I assume I knew that I didn’t live in England. But at the age of five geography is circumscribed by the distance you’re allowed to wander before someone yells at you to come back, that universally understood length of the radius of a circle that has a responsible adult or older sibling at its centre.

But if I knew it, I’m certain I didn’t understand it. In the world of a child culture always trumps geography, and family culture trumps national culture, and the values of the family — spoken and unspoken, explicit and tacit, for better or for worse — trump logic, judgement and common sense. For me they were what I assumed to be the old-fashioned values of the polite, decent, considerate, mild-mannered, well-meaning, fair-minded, good-natured, even-handed, softly-spoken, slightly eccentric English.
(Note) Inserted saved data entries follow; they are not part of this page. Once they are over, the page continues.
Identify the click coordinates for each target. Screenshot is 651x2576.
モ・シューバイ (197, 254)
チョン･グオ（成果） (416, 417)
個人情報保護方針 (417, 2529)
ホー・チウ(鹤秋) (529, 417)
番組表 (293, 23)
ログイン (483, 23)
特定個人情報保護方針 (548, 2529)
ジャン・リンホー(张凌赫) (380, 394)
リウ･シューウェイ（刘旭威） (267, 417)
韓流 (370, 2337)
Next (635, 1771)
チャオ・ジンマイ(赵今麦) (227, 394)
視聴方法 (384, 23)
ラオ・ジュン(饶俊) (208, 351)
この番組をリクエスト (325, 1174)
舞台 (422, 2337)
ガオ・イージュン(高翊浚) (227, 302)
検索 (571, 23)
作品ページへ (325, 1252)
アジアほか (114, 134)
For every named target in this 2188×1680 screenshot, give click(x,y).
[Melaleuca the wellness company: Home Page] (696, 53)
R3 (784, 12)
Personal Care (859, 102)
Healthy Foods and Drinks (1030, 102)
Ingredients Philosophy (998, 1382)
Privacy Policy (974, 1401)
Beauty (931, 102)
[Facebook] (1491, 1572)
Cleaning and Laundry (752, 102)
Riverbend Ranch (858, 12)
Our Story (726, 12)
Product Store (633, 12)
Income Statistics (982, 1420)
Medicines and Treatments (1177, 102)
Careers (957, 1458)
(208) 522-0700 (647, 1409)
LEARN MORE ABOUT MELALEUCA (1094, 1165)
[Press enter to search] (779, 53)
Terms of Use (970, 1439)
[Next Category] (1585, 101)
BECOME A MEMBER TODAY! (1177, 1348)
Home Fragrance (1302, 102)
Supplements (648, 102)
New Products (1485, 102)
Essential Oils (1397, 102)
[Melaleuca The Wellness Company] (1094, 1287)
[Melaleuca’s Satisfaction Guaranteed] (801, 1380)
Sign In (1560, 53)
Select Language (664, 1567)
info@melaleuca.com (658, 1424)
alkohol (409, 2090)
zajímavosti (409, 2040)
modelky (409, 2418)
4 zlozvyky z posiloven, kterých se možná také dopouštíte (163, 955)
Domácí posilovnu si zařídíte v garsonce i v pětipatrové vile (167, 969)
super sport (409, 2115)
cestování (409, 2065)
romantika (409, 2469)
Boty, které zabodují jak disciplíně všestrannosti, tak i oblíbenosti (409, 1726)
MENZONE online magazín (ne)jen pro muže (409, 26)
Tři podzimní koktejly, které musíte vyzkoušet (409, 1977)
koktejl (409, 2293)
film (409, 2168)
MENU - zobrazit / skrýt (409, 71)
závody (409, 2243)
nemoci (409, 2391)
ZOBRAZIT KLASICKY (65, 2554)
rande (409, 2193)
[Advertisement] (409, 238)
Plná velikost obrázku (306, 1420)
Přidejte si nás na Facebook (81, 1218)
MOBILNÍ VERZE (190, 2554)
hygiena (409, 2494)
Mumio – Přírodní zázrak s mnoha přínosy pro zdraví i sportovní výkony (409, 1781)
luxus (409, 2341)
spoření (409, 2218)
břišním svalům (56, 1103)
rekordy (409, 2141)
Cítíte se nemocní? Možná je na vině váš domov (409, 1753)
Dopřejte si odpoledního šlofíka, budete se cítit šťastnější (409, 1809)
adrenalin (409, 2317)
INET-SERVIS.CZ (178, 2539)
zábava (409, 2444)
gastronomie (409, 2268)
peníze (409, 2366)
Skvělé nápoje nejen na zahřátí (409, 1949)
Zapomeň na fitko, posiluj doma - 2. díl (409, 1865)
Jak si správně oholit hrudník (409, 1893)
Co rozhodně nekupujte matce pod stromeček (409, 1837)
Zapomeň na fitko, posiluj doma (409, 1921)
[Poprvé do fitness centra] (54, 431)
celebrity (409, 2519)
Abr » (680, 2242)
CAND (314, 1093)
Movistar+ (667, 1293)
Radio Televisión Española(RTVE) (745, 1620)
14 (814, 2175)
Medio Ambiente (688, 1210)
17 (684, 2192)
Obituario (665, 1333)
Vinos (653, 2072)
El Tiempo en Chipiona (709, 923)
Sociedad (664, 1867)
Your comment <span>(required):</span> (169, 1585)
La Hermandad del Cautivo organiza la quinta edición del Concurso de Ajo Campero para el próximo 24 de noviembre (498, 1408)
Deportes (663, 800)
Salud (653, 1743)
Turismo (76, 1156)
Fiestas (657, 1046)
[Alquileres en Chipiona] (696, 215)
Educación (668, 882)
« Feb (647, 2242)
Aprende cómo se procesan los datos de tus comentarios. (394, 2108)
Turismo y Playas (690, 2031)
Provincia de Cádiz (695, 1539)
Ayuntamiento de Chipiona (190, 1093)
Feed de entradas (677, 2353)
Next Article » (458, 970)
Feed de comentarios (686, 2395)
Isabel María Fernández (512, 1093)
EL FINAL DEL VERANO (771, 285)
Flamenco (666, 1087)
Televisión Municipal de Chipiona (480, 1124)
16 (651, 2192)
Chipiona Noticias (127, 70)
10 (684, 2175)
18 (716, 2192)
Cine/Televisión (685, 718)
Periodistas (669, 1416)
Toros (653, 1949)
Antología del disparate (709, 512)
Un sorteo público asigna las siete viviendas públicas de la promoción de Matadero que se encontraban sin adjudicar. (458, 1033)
It was too good to last, of course. Sooner or later the circumference of my circle of blissful ignorance would widen until I was out of earshot of the responsible adult or older sibling calling me to come right back.

If I had the vaguest notion of the slightest possibility of the remotest chance of the haziest of shadows obtruding upon my perfect sphere of sweetness and light I imagined it would appear in the form of one of the creatures depicted on a souvenir saucer from John O’Groats, which my mother kept on her dressing table as a repository for her earrings, brooches and cameos. A family heirloom of negligible intrinsic value, it was redolent to us children of all the magic and mystery of our ancient provenance, less for the delicacy of its fabrication than for an eerily illustrated inscription which read, “From googlies and ghosties, and long-leggedy beasties, and things that go bump in the night, May the Good Lord deliver us.”

But it didn’t go bump in the night. It went bump on the bright autumn afternoon of the 31st of May, 1961. I was seven years old.